◆ WORK TO COMPLETE
Print every line below exactly. Skip the pictures.

◆ ◆ ◆ ◆ ◆ ◆ ◆

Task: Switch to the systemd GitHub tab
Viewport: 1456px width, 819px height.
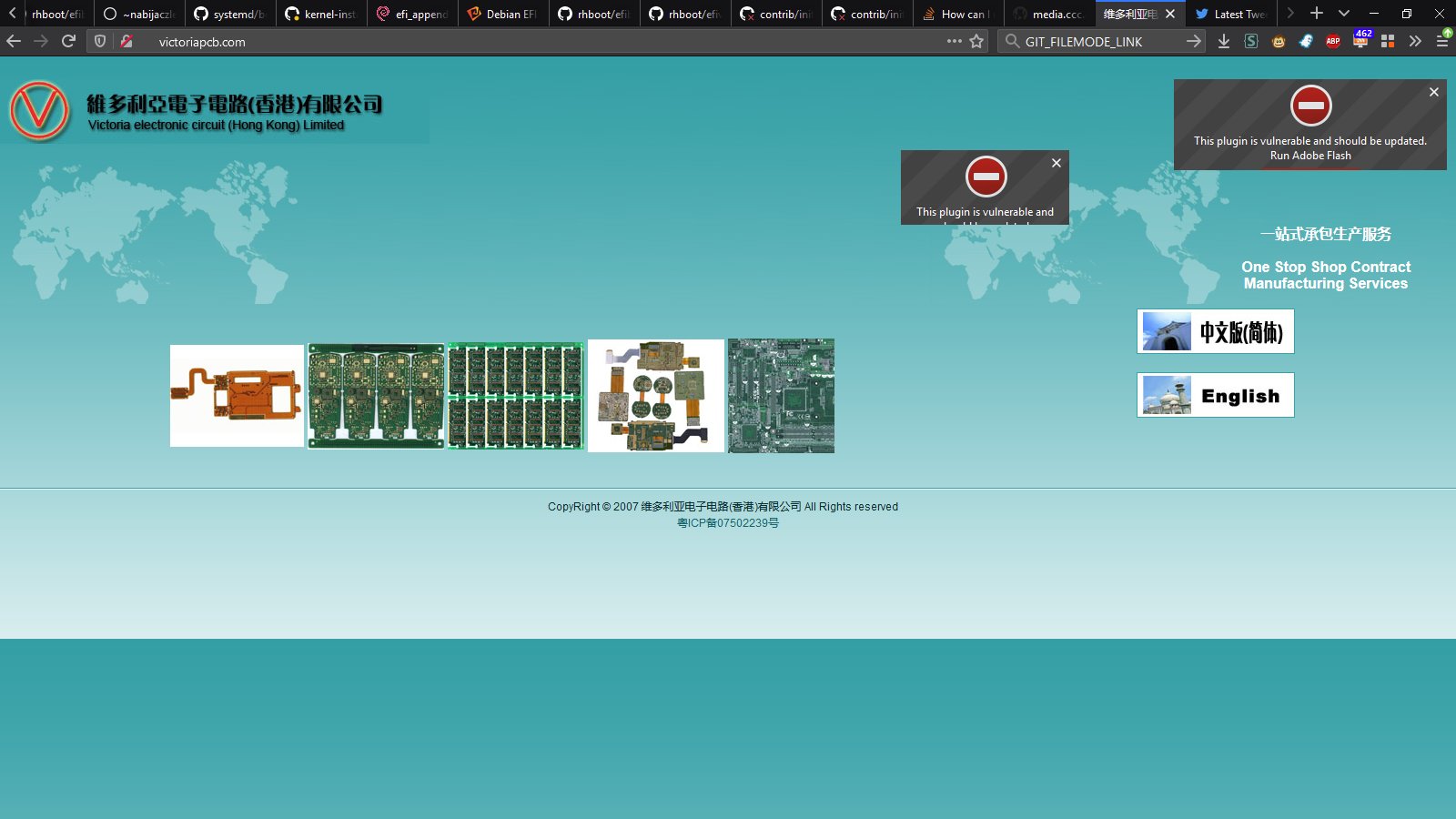Action: pyautogui.click(x=229, y=14)
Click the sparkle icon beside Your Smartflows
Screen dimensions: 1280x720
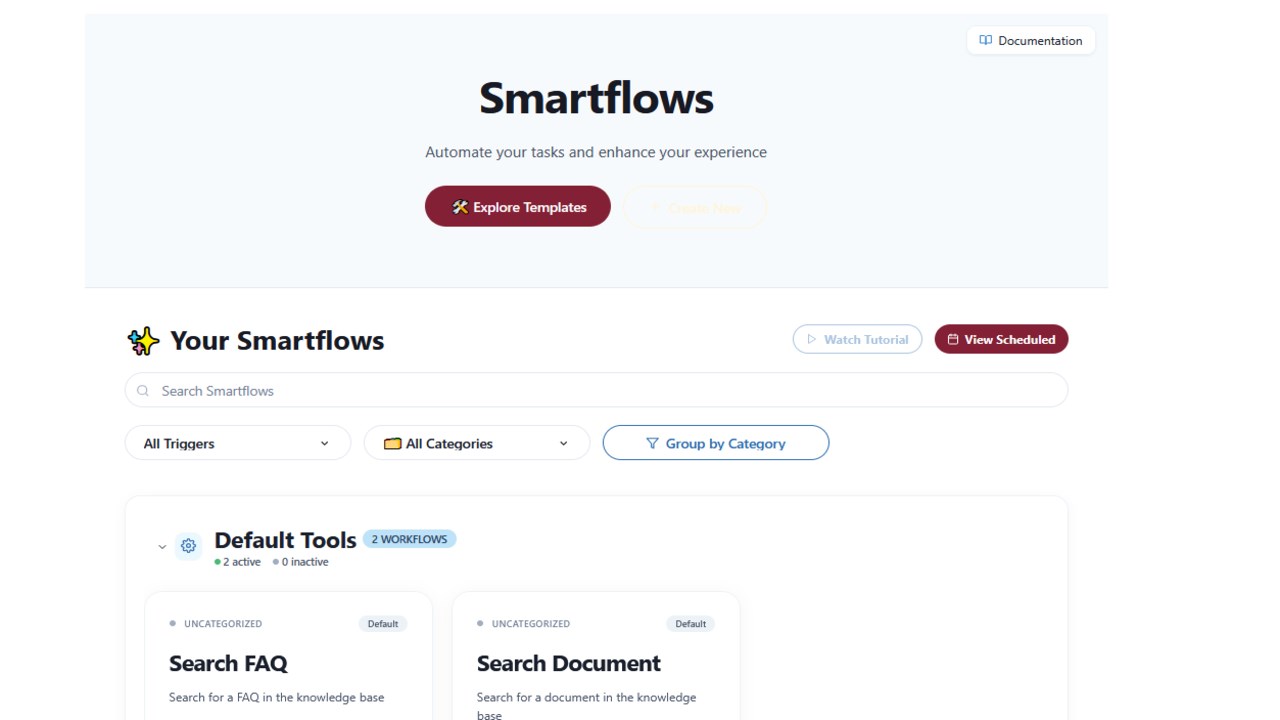(144, 341)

◆ ◆ ◆ ◆ ◆ ◆ ◆

◆ EXERCISE RESULT
Task: Switch to the systemd GitHub tab
Viewport: 1456px width, 819px height.
Action: pyautogui.click(x=229, y=14)
Click the sparkle icon beside Your Smartflows
Screen dimensions: 1280x720
(144, 341)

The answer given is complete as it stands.